Data Analysis and Knowledge Discovery
Data Analysis and Knowledge Discovery is a scholarly research journal founded in 2017, published monthly by the National Science Library of Chinese Academy of Sciences, under the auspices of Chinese Academy of Sciences.
The Journal focuses on basic and applied research of theories, methods, systems, and best practices, for big data-based and computationally analytics-driven decision &policy analysis, in all the data-intensive and knowledge-driven fields. Special attention is given to computational discovery to detect and predict structures, trends, behaviors, relations, disruptions, and evolutions.
The journal takes full advantages of the convergence of computer science, complexity theories, data science, management science, policy research, behavior science, scientometrics, social metrics, digital science & digital humanities, and information science. The journal aims to support the research & application to transform data to information to knowledge to wisdom to intelligent solutions, and to embed the theories, technologies, and practices into intelligent management and decision-making in all the fields and industries.

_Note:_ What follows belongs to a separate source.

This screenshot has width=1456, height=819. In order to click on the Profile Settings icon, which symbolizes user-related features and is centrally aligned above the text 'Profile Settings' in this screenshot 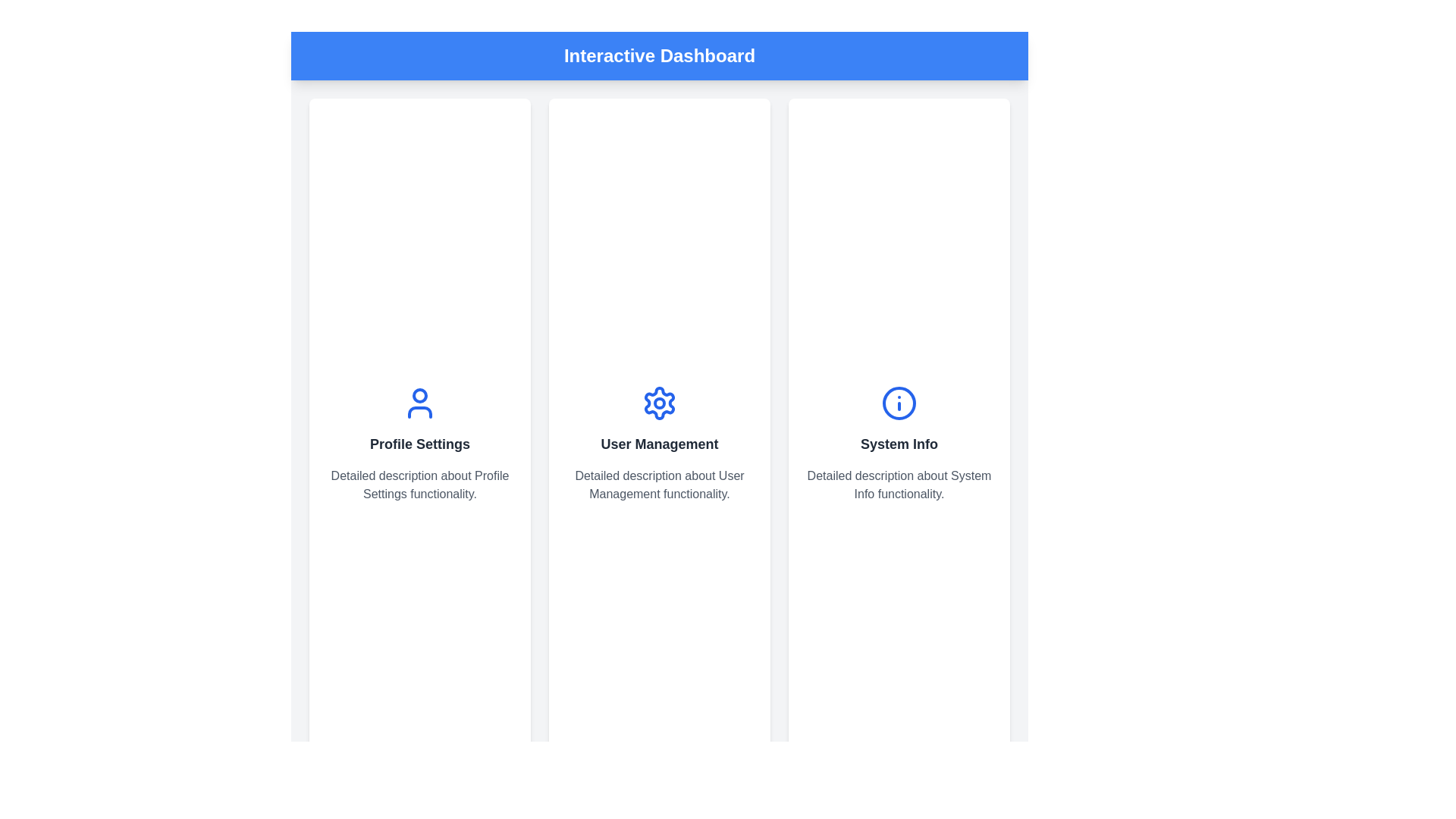, I will do `click(419, 403)`.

The journal adopts an evolving definition of data, including metadata or full content data, text or non-textural data, structured or non-structural data, domain specific or cross-domain data, rich media or compound data, and interactive data. The journal builds upon the development of theories, methods, technologies, and practices from many fields to stimulate, support, and strengthen data-based, semantically rich, computationally sound, and analytic-driven knowledge discovery theories, methods, tools, supporting infrastructures, and enabling policies.
The main themes include:
(1) New theories, methods and techniques based on big data mining and knowledge discovery, which include, but not limited to, feature or entity learning, content understanding, knowledge graphs, knowledge mapping, complex network analysis, scientometrics, social metrics, business intelligence, social intelligence, intelligent decision computing, policy analytics and intelligent development.

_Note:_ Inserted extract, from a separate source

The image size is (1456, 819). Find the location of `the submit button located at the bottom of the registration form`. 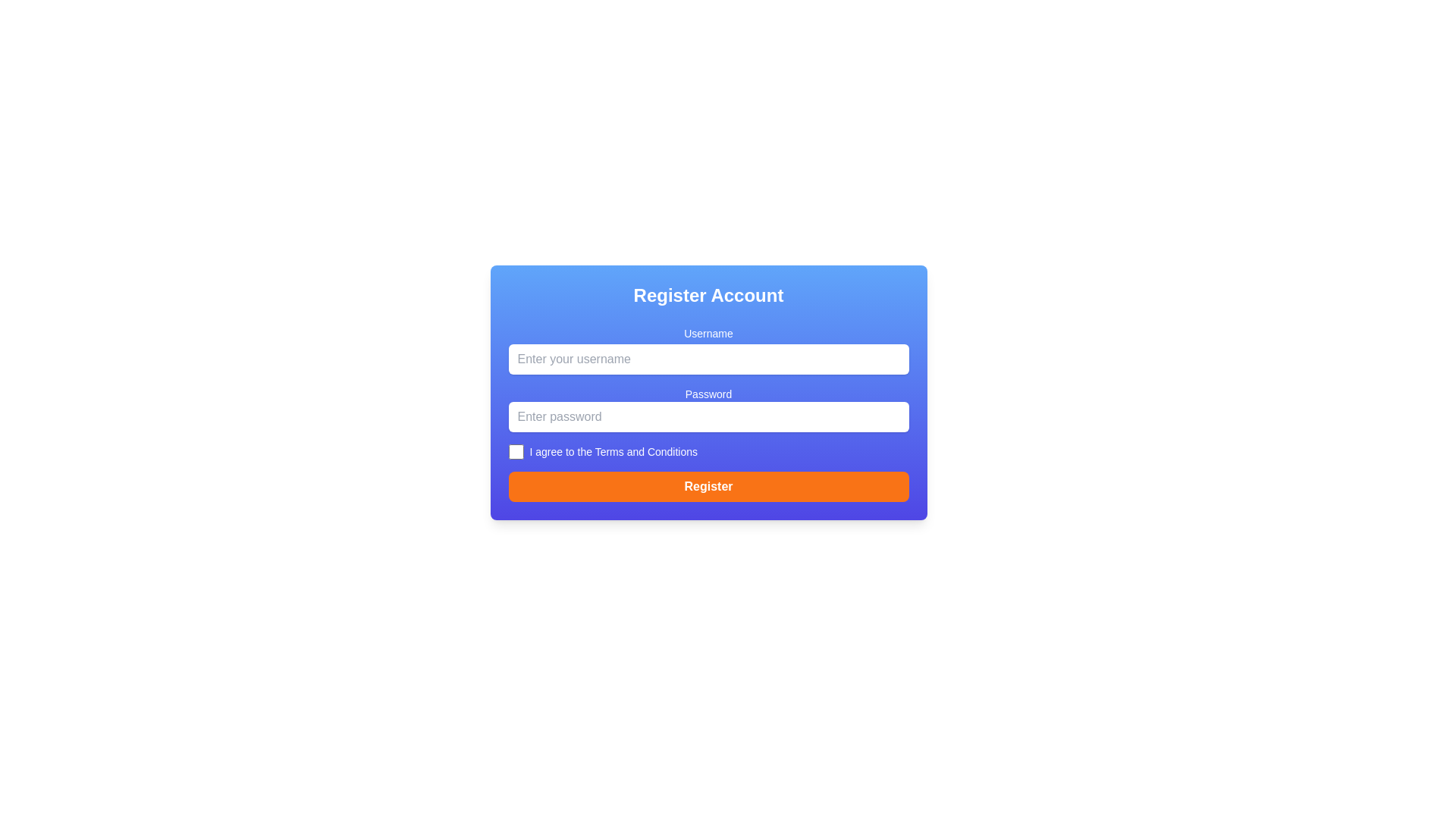

the submit button located at the bottom of the registration form is located at coordinates (708, 486).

(2) Innovative knowledge infrastructural tools or systems, based on data analysis and knowledge organization, that inherently enable and support knowledge discovery and intelligent decision making. These may manifest as intelligent GLAM (Gallery, Library, Archival, and Museum), intelligent labs in digital science, intelligence campus, intelligent transportation, intelligent cities, and many other emerging services and platforms. This may include but not limited to linked open data, intelligent classification and annotation, ontology development, knowledge mapping and fusion, workflow and context development, and semantically interactive IaaS and PaaS, and domain specific knowledge infrastructure.

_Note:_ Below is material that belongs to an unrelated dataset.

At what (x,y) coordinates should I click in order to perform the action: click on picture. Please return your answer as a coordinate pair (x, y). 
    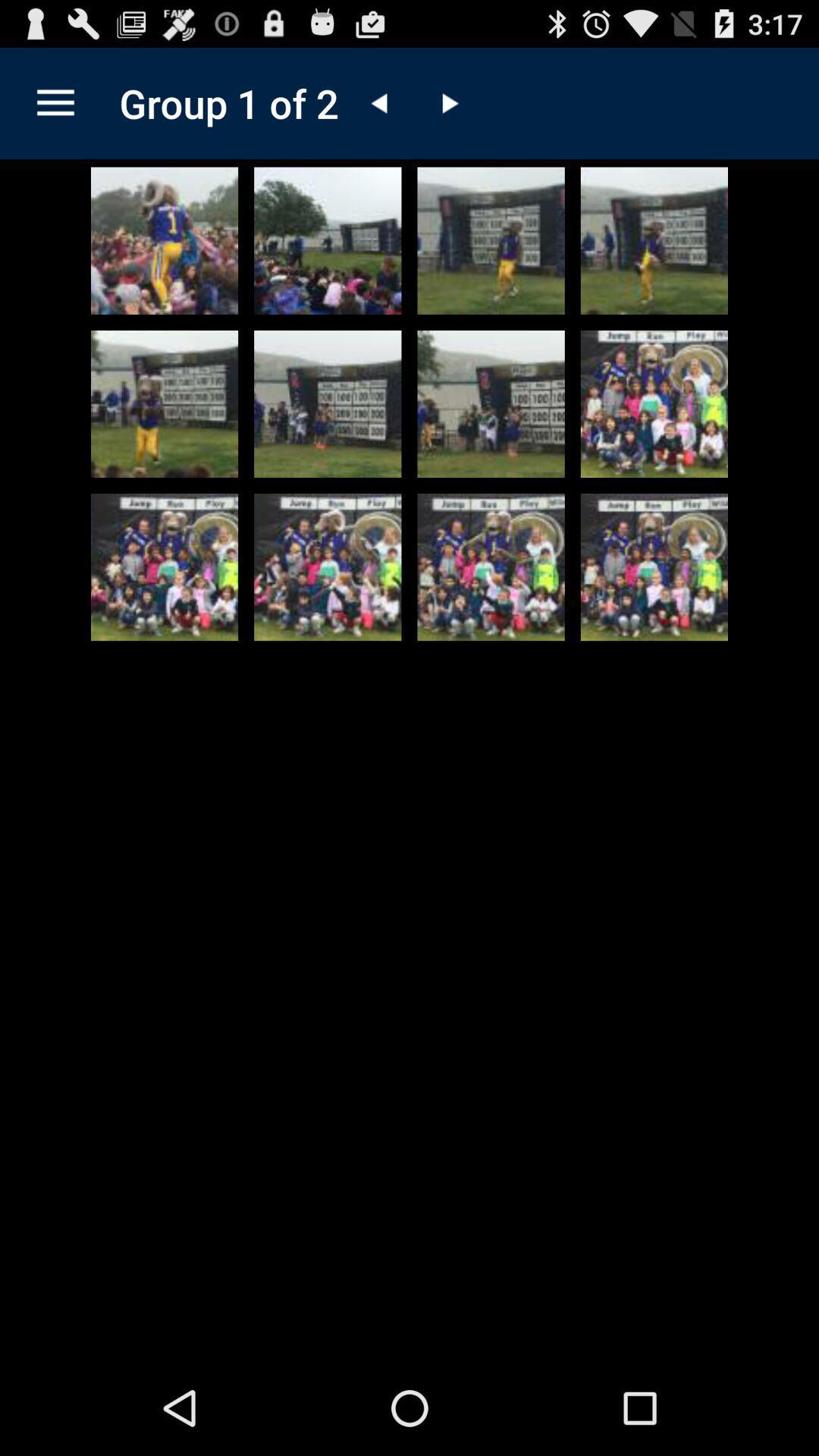
    Looking at the image, I should click on (653, 403).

(3) New applied methods, techniques and systems, based on data analysis and knowledge discovery, to improve and upgrade various forward tracking, strategic planning, creativity and innovation stimulation, operational management, evaluation, and ROI analysis, etc. in fields such as scholarly communication, media services, research management, learning management, innovation and entrepreneurship management, cooperation management, emergency management, and institutional planning and management, among others.